- Directed by: Nathaniel Hörnblowér
- Produced by: Jon Doran Daniel Katz Randy Manis Jeff Sackman Mark Urman Nathaniel Hörnblowér
- Starring: Mike D Ad Rock MCA Mix Master Mike Money Mark Doug E. Fresh Alfredo Ortiz David Cross
- Edited by: Michael Boczon Remi Gletsos Phil Knowlton Neal Usatin
- Music by: Michael Diamond Adam Horovitz Adam Yauch Doug E. Fresh Money Mark
- Distributed by: THINKFilm
- Release date: March 31, 2006;
- Running time: 90 minutes
- Country: United States
- Language: English

= Awesome; I Fuckin' Shot That! =

Awesome; I Fuckin' Shot That! (alternate title: Awesome; I... Shot That!) is a 2006 concert film by American hip-hop group Beastie Boys, directed by Adam Yauch under the name Nathaniel Hörnblowér. It was created by giving camcorders to 50 audience members of a sold out concert at Madison Square Garden on October 9, 2004. The audience members were instructed to keep the cameras rolling at all times. For a low budget operation, all cameras were returned to the place of purchase for a refund.

The film first screened on January 6, 2006 to the fans that shot the footage. Also that same month it was shown at the Sundance Film Festival. There was a one-night screening across the country on March 23, and the film was then given a general release on March 31, 2006.

The DVD of the concert film was released on July 24, 2006 in the UK and July 25, 2006 in the US.

During a promotional performance on the Late Show with David Letterman, members of the audience were given camcorders to film the televised performance in a similar fashion to that of the film.

The film also screened at South by Southwest, Wisconsin Film Festival, Dead Center Film Festival, Copenhagen Film Festival and Era New Horizons Film Festival in Poland.

Cameo appearances during the show on and near the stage include Doug E. Fresh, formerly of Doug E. Fresh and the Get Fresh Crew, and DMC, of the rap group Run DMC.

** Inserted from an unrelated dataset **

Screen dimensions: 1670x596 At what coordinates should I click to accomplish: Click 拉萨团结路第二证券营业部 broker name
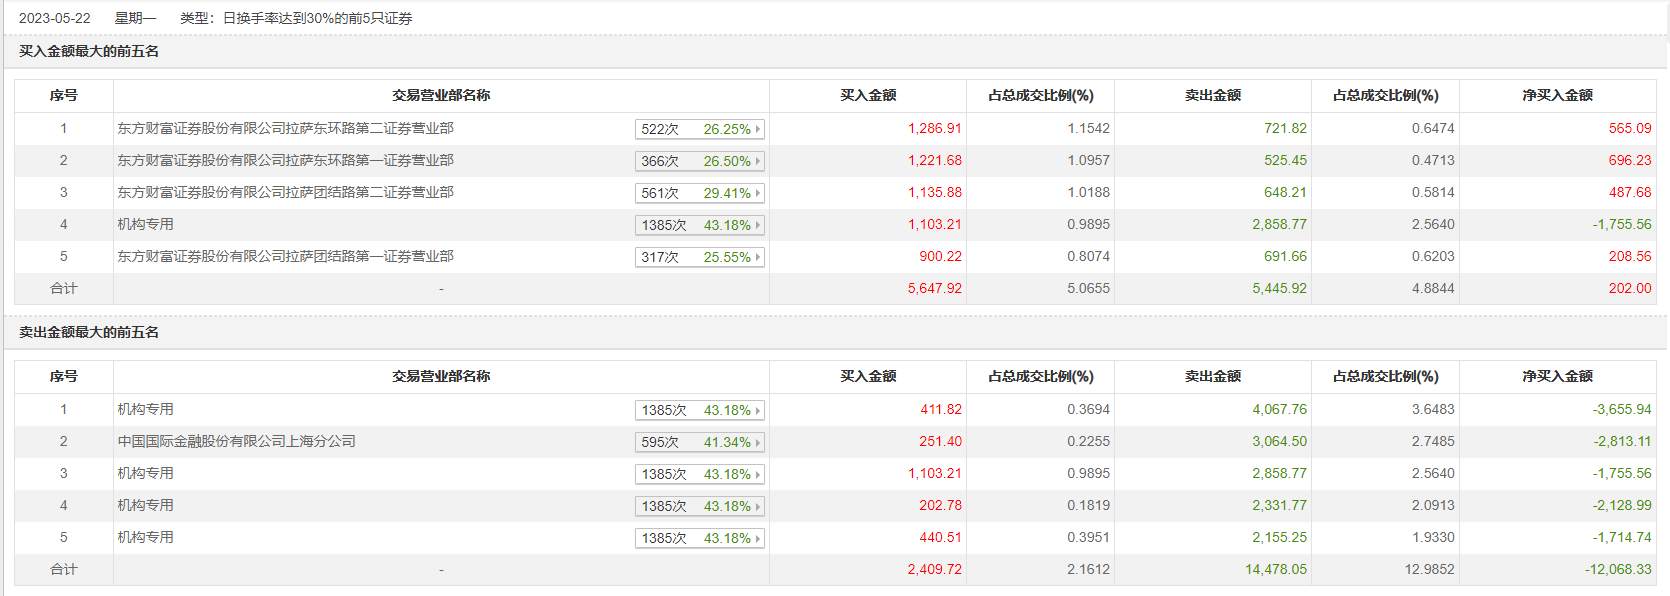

Ben Stiller and his wife Christine Taylor can be seen multiple times, even rapping along during "Sure Shot" in the film as members of the audience. They are also interviewed on film at the show's end. Donald Glover can also be seen as an audience member. David Cross plays Nathaniel Hörnblowér.

==Setlist==

1. Mixmaster Mike Intro
2. "Triple Trouble"
3. "Sure Shot"
4. "Root Down"
5. "Hello Brooklyn"
6. "Time to Get Ill"
7. "All Lifestyles"
8. "Pass the Mic"
9. "Shake Your Rump"
10. Mixmaster Mix Interlude
11. "Sabrosa"
12. "Ricky's Theme"
13. "Something's Got to Give"
14. "An Open Letter to NYC"
15. "Right Right Now Now"
16. "Paul Revere"
17. "Body Movin'"
18. "Three MC's and One DJ"
19. "Brass Monkey"
20. "So What'cha Want"
21. "Ch-Check It Out"
22. "Intergalactic"
23. "Gratitude"
24. "Sabotage"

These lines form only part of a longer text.